The problem
Scan the listing and work out how many lines contain the word "widget". Nothing but the number should be given.
--------
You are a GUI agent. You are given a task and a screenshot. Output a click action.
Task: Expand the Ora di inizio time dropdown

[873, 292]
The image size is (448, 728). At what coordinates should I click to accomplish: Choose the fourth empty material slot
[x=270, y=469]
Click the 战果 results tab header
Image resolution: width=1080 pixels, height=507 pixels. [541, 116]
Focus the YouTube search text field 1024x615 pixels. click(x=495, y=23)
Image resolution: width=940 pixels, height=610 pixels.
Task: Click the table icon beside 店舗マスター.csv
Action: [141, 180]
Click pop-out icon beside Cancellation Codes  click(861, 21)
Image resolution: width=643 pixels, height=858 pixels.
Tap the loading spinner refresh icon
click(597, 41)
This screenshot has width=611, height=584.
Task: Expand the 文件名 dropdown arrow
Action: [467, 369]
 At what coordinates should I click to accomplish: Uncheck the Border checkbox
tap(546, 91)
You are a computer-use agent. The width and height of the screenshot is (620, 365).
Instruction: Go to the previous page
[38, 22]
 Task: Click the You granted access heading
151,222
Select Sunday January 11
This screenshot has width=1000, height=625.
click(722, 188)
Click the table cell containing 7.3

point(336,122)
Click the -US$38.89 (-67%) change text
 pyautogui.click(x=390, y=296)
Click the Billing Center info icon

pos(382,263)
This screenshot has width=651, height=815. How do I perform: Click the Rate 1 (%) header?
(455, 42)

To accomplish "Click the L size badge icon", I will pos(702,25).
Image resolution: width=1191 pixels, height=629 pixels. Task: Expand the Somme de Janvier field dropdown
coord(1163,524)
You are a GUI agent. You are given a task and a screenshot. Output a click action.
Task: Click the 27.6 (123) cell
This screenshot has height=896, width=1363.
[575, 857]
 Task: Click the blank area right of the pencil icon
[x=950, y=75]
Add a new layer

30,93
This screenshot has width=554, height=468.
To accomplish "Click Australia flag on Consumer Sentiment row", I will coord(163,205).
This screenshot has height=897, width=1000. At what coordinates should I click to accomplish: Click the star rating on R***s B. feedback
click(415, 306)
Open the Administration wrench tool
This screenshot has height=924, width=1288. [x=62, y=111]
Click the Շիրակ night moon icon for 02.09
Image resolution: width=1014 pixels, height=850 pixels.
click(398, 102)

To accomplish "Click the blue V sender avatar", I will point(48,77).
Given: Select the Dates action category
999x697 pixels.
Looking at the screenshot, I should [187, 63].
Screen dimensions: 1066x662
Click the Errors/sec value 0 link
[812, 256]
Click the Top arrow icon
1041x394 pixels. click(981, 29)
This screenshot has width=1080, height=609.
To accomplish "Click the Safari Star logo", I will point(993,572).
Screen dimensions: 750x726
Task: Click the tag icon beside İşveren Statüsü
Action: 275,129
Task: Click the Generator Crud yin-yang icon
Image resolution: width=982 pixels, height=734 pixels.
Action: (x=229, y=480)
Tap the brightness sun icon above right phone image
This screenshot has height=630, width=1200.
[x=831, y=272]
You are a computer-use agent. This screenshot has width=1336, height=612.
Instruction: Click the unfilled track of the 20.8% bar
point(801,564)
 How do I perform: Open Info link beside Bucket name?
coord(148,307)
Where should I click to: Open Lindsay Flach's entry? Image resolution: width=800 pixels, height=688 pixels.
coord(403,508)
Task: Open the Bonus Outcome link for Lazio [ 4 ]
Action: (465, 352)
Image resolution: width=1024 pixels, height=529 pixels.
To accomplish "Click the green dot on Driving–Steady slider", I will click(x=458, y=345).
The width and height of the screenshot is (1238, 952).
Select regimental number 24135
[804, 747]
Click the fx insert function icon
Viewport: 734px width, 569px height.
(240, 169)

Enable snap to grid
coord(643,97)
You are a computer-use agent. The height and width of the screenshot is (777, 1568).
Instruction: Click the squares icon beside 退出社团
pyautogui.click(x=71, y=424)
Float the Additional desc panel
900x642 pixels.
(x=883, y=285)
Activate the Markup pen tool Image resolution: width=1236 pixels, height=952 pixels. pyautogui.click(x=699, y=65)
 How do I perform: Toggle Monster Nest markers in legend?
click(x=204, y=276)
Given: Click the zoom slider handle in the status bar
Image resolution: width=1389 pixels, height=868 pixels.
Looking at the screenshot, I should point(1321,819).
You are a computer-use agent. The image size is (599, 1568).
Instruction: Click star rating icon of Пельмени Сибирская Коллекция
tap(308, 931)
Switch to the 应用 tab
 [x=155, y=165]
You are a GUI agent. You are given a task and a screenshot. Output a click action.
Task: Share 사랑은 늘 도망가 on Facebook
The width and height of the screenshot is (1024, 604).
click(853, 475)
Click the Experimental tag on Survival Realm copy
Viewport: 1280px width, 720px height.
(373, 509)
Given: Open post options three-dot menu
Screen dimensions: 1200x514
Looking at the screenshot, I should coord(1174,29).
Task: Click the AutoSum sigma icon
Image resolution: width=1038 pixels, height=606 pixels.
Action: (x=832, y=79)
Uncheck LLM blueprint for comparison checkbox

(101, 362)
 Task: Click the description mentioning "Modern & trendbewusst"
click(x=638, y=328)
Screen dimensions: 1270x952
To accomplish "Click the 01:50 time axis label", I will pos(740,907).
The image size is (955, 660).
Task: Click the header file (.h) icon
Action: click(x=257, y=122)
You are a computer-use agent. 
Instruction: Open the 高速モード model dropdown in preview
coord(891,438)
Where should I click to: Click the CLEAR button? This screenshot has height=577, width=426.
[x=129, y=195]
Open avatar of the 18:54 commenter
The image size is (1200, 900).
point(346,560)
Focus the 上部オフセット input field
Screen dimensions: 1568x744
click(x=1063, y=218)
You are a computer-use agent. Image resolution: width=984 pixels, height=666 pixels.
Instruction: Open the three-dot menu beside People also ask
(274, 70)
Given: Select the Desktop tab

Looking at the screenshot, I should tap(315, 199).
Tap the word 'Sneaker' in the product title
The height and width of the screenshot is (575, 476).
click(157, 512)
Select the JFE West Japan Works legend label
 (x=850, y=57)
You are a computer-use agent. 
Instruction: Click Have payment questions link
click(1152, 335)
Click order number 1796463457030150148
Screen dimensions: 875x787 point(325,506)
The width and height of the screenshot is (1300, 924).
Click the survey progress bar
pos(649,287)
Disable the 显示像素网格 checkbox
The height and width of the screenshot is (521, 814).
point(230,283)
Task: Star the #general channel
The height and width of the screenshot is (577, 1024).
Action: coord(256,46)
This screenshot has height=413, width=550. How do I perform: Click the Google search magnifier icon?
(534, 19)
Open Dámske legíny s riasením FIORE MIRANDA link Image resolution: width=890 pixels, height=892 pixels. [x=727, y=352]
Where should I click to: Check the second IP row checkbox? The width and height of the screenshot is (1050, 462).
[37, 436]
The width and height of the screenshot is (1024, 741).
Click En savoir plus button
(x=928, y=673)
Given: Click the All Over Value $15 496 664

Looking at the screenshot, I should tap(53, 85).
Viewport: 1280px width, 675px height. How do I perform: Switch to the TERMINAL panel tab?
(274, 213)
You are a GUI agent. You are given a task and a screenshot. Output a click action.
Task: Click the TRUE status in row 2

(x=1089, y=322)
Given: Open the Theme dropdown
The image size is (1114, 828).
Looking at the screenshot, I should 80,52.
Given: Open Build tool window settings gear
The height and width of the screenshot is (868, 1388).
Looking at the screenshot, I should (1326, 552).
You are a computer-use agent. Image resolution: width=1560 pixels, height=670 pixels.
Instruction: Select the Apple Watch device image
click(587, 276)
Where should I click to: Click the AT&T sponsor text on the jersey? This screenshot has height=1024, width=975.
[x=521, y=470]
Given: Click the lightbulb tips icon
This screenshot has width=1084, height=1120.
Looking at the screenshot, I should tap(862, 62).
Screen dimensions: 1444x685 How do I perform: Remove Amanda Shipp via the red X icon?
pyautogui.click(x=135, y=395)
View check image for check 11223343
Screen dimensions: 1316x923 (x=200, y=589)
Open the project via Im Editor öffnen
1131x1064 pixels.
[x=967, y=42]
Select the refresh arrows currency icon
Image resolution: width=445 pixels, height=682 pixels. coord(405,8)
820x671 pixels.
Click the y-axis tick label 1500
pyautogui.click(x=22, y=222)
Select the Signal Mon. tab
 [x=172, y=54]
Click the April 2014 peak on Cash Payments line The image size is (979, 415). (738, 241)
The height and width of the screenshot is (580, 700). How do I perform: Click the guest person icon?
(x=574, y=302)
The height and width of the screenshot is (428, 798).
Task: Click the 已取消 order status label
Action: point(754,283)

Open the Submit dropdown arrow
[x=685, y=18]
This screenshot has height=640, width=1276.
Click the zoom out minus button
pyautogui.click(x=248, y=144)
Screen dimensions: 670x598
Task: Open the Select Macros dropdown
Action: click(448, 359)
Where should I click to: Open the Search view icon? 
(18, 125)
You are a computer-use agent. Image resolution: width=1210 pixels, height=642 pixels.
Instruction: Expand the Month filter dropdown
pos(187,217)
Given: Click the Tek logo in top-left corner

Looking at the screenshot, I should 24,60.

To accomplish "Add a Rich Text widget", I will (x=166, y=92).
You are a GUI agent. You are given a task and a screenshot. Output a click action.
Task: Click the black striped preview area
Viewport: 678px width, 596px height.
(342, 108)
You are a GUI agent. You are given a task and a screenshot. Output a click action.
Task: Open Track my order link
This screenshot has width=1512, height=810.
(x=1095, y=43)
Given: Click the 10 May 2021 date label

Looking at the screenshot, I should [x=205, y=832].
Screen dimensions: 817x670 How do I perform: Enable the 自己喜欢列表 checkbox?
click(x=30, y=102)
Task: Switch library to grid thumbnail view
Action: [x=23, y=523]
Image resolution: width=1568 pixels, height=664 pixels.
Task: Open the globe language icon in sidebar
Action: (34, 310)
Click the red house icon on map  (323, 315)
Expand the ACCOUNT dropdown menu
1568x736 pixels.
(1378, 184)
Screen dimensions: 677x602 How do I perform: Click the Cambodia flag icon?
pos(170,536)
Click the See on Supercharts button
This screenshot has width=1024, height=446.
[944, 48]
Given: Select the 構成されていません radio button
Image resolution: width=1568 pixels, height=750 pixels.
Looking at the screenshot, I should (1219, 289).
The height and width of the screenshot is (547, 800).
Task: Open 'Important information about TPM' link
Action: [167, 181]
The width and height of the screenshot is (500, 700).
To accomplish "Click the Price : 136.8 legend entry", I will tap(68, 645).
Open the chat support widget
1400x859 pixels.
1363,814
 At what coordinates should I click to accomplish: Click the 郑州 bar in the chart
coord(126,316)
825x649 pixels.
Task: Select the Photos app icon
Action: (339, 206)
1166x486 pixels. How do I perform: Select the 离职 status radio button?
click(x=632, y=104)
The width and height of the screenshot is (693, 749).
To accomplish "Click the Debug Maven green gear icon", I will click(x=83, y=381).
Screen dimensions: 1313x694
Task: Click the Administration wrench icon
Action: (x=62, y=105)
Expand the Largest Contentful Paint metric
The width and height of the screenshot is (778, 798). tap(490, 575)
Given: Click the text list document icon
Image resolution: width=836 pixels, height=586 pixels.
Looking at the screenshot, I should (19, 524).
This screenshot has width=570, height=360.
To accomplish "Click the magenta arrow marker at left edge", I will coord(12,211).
--------
Result for this task
2